Kriminalität
Neue Razzia in Goch nach Haftbefehl gegen «Propheten»

Goch (dpa/lnw) - Rund sechs Wochen nach einer Razzia in Goch am Niederrhein und Haftbefehl gegen einen 58-Jährigen haben Ermittler die Räumlichkeit erneut durchsucht. Auf dem Gelände eines ehemaligen Klosters habe man bei der dort ansässigen Eventfirma nach weiteren Beweismitteln gesucht und mehrere digitale Datenträger und Rechner sichergestellt, berichteten Polizei und Staatsanwaltschaft Kleve am Montag. Diese könnten für das Verfahren Relevanz haben. Im Rahmen der laufenden Ermittlungen habe sich ein Anlass ergeben, erneut nachzusehen, sagte ein Sprecher der Staatsanwaltschaft. Details nannte er nicht.

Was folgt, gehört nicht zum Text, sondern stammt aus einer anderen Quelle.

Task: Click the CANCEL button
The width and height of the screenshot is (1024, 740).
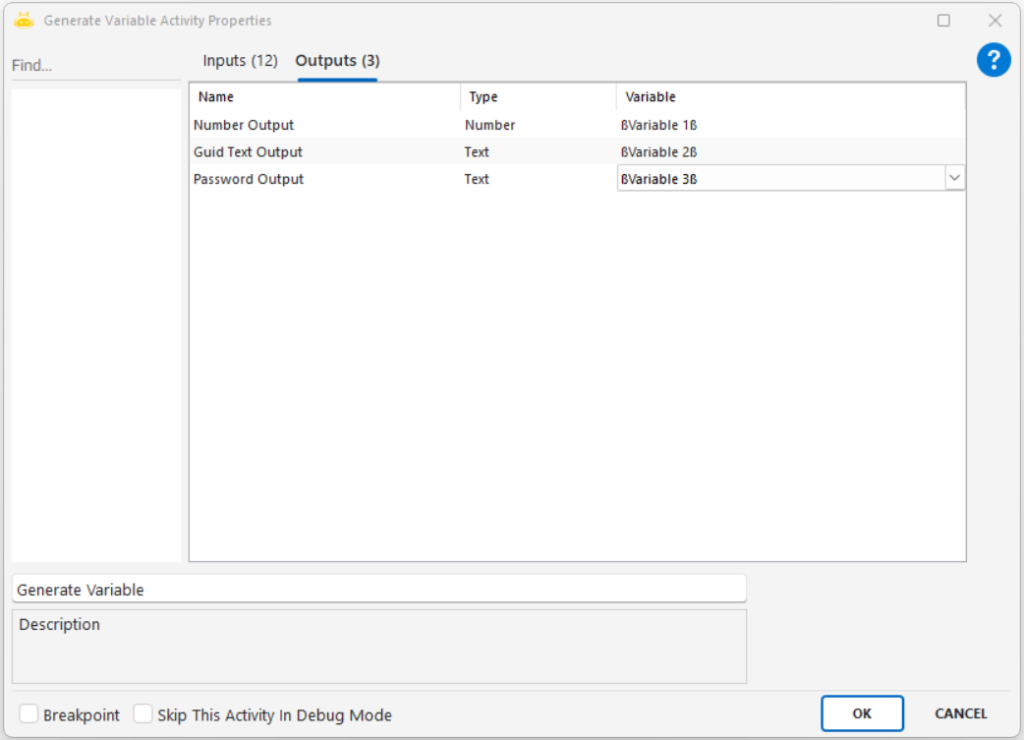Action: click(x=960, y=713)
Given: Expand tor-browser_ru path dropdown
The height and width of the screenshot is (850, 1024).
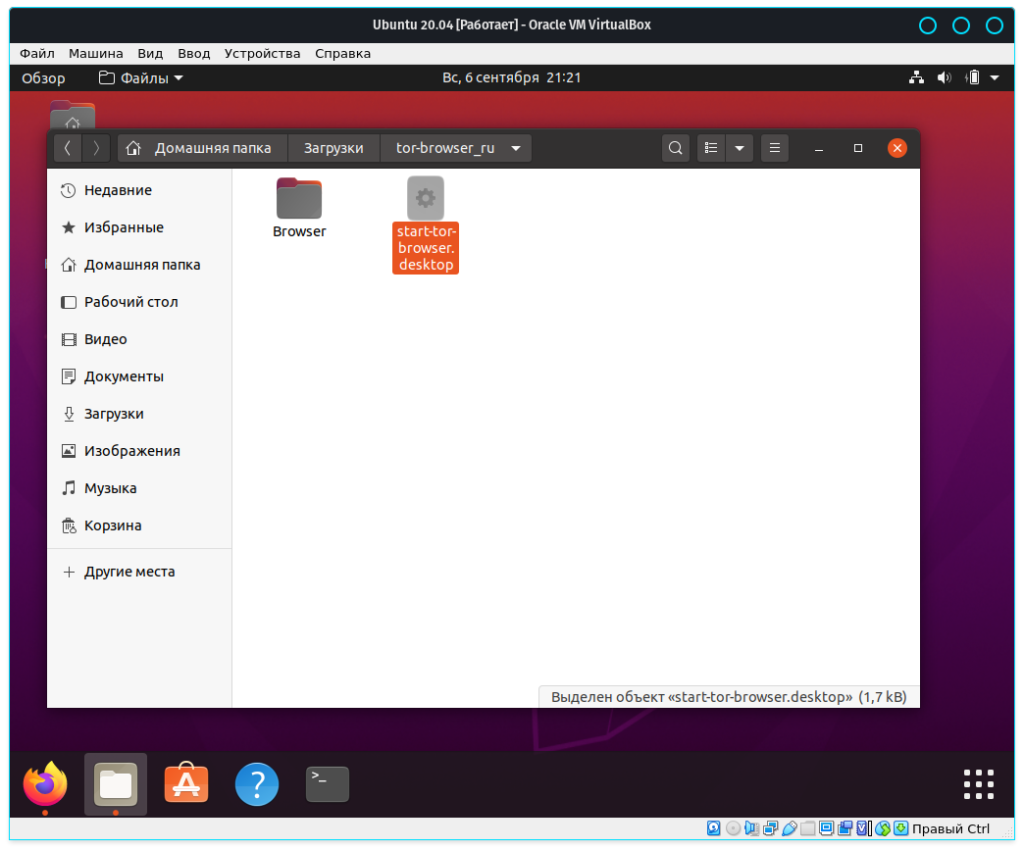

Montag, 07.12.2020, 16:41 Uhr aktualisiert: 07.12.2020, 16:52 Uhr
Ein Blaulicht leuchtet an einer Polizeistreife. Foto: Lino Mirgeler

Bei einem Großeinsatz Mitte Oktober war die Polizei auf dem Gelände auf eine mutmaßliche Sekte gestoßen. Eine 25-Jährige wurde befreit, die dort gegen ihren Willen festgehalten worden sein soll. Ein Niederländer, der sich selbst als «Prophet» bezeichnen soll, war festgenommen worden. Wenig später wurde gegen den 58-Jährigen Haftbefehl wegen schweren sexuellen Missbrauchs erlassen.

Dem Mann wird der Missbrauch eines Kindes in den Niederlanden in zehn Fällen von 2006 bis 2008 vorgeworfen. Außerdem steht er unter Verdacht, in Goch 2019 zwei Vergewaltigungen begangen zu haben. Der Haftbefehl erging auch wegen Freiheitsberaubung einer Person.